Quelle différence entre lithographie et sérigraphie ?
La lithographie repose sur un dessin gras réalisé sur pierre ou plaque, puis imprimé par un procédé chimique. La sérigraphie, elle, utilise un écran pochoir à travers lequel l’encre passe. Le rendu diffère souvent : la lithographie donne des nuances fines et un aspect dessiné, tandis que la sérigraphie produit des aplats francs et des couleurs très nettes.
Quelle est la valeur d'une lithographie ?
La valeur d’une lithographie dépend d’abord du nom de l’artiste, du nombre d’exemplaires tirés, de la signature, du sujet et de l’état général. Une lithographie tachée, insolée ou rognée perd de la valeur. À l’inverse, un tirage limité, bien conservé et documenté peut être recherché. Pour une estimation sérieuse, je conseille toujours un examen de visu.

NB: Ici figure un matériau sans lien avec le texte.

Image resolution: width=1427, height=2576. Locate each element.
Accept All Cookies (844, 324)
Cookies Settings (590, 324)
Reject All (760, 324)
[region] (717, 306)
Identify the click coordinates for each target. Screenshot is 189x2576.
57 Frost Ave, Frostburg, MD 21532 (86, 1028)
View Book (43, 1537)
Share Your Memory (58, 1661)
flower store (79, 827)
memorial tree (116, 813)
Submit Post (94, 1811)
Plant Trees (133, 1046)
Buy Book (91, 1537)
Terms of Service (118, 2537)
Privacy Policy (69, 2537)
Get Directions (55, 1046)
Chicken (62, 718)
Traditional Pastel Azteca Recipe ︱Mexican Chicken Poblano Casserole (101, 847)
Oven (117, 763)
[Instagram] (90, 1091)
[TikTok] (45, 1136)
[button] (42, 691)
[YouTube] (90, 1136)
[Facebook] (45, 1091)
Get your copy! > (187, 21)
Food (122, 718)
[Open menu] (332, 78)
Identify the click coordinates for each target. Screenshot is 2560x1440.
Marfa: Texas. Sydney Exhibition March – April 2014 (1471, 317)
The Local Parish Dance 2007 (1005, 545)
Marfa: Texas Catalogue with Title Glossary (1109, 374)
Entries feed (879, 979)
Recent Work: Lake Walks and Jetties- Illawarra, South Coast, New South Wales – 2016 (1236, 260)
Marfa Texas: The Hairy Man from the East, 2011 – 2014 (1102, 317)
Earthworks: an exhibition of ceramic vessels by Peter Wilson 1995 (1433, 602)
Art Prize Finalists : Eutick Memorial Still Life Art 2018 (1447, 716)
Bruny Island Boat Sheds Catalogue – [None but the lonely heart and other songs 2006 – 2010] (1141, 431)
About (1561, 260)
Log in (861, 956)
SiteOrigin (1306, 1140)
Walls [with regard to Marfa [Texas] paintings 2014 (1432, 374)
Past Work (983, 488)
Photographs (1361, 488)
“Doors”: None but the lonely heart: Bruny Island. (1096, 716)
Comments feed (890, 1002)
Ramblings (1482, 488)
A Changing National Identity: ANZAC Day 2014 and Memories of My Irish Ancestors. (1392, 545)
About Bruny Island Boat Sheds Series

C'est quoi une lithographie originale ?
Une lithographie originale est une estampe créée par l’artiste spécialement pour ce procédé, et non la simple reproduction photographique d’une œuvre existante. L’artiste intervient dans la conception de l’image sur la pierre ou supervise directement son exécution. En antiquités comme sur le marché de l’art, cette distinction est essentielle car elle influence fortement l’intérêt et la valeur.
Comment reconnaître une lithographie d'un dessin ?
Pour reconnaître une lithographie d’un dessin original, j’observe d’abord la répétition possible de l’image, la présence d’un tirage numéroté, et l’aspect de l’encre. Un dessin original montre souvent un relief, des repentirs ou une matière directe. La lithographie, elle, reste une impression : son trait peut sembler dessiné, mais il ne s’agit pas d’une pièce unique.
Qu'est-ce que la lithographie ?
La lithographie est une technique d’impression inventée à la fin du XVIIIe siècle. Elle consiste à dessiner avec une matière grasse sur une pierre calcaire ou une plaque, puis à imprimer l’image grâce au principe de répulsion entre l’eau et l’encre grasse. J’apprécie ce procédé pour sa finesse, sa richesse de traits et son rendu très vivant.
Quel est le prix d'une lithographie ?
Le prix d’une lithographie peut aller de 30 à 100 euros pour une estampe décorative courante, jusqu’à plusieurs milliers d’euros pour un artiste reconnu. Signature, numérotation, tirage limité, sujet recherché et excellent état font monter la cote. Avant d’acheter, je recommande de vérifier l’authenticité et d’éviter les reproductions vendues à tort comme lithographies.
Retenir la bonne définition de la lithographie évite déjà bien des erreurs : on n’achète pas un mot, on juge une feuille, son procédé, son tirage, son état et son auteur. Avant de conclure un achat ou une estimation, observez l’impression, la signature, le papier et le contexte de vente. En brocante comme en succession, cette méthode simple permet de distinguer plus sereinement la belle estampe d’époque de la reproduction seulement décorative.